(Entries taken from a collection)
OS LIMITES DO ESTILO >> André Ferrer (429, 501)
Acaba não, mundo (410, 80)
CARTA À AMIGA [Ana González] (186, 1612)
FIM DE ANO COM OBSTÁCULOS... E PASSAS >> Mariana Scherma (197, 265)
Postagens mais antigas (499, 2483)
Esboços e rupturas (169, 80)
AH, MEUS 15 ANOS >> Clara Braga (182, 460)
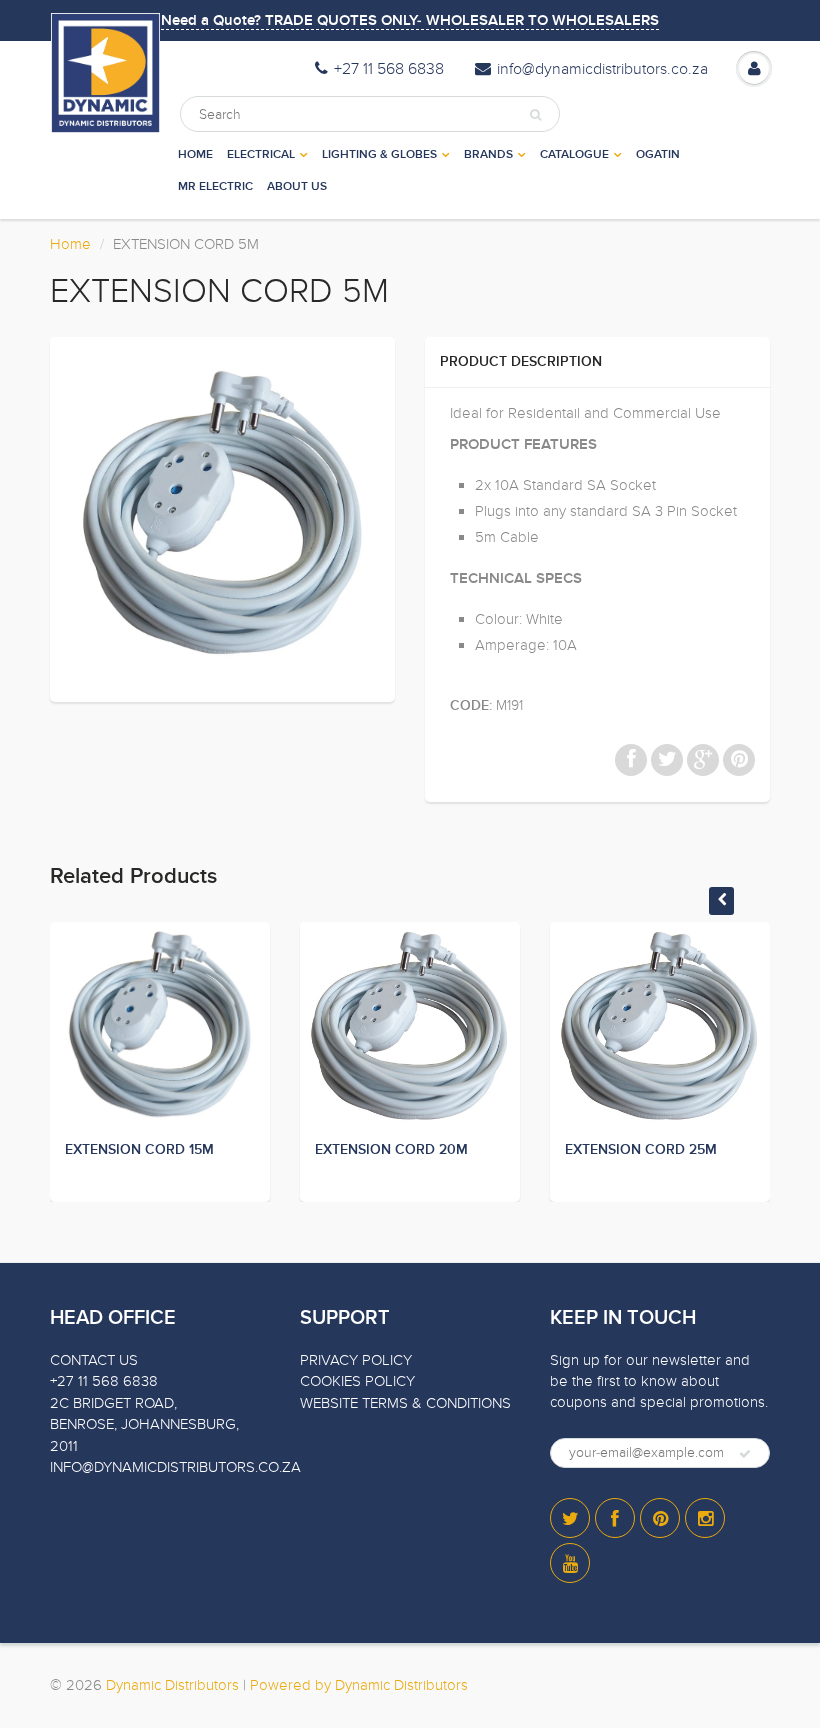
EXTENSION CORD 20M (391, 1150)
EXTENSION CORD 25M (641, 1150)
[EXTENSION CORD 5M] (222, 517)
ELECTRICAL (261, 155)
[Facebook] (615, 1518)
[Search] (535, 115)
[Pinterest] (660, 1518)
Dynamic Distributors (172, 1685)
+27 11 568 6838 (389, 69)
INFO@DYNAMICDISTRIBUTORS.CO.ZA (175, 1467)
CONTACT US (94, 1360)
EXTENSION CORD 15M (139, 1150)
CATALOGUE (574, 155)
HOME (195, 155)
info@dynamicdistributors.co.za (602, 69)
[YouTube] (570, 1563)
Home (70, 244)
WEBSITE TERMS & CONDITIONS (405, 1403)
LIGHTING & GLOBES (379, 155)
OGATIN (658, 155)
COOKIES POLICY (357, 1381)
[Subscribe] (745, 1454)
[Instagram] (705, 1518)
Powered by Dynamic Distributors (359, 1685)
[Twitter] (570, 1518)
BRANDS (488, 155)
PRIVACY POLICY (356, 1360)
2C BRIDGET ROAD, (113, 1403)
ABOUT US (297, 187)
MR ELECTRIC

Directions for this task: Every line from the one holding "Esboços e rupturas (169, 80)" through the last line of the entries above, and nothing else, is to be restated word for word. Pictures stay out.

Your solution:
Esboços e rupturas (169, 80)
AH, MEUS 15 ANOS >> Clara Braga (182, 460)
EXTENSION CORD 20M (391, 1150)
EXTENSION CORD 25M (641, 1150)
[EXTENSION CORD 5M] (222, 517)
ELECTRICAL (261, 155)
[Facebook] (615, 1518)
[Search] (535, 115)
[Pinterest] (660, 1518)
Dynamic Distributors (172, 1685)
+27 11 568 6838 (389, 69)
INFO@DYNAMICDISTRIBUTORS.CO.ZA (175, 1467)
CONTACT US (94, 1360)
EXTENSION CORD 15M (139, 1150)
CATALOGUE (574, 155)
HOME (195, 155)
info@dynamicdistributors.co.za (602, 69)
[YouTube] (570, 1563)
Home (70, 244)
WEBSITE TERMS & CONDITIONS (405, 1403)
LIGHTING & GLOBES (379, 155)
OGATIN (658, 155)
COOKIES POLICY (357, 1381)
[Subscribe] (745, 1454)
[Instagram] (705, 1518)
Powered by Dynamic Distributors (359, 1685)
[Twitter] (570, 1518)
BRANDS (488, 155)
PRIVACY POLICY (356, 1360)
2C BRIDGET ROAD, (113, 1403)
ABOUT US (297, 187)
MR ELECTRIC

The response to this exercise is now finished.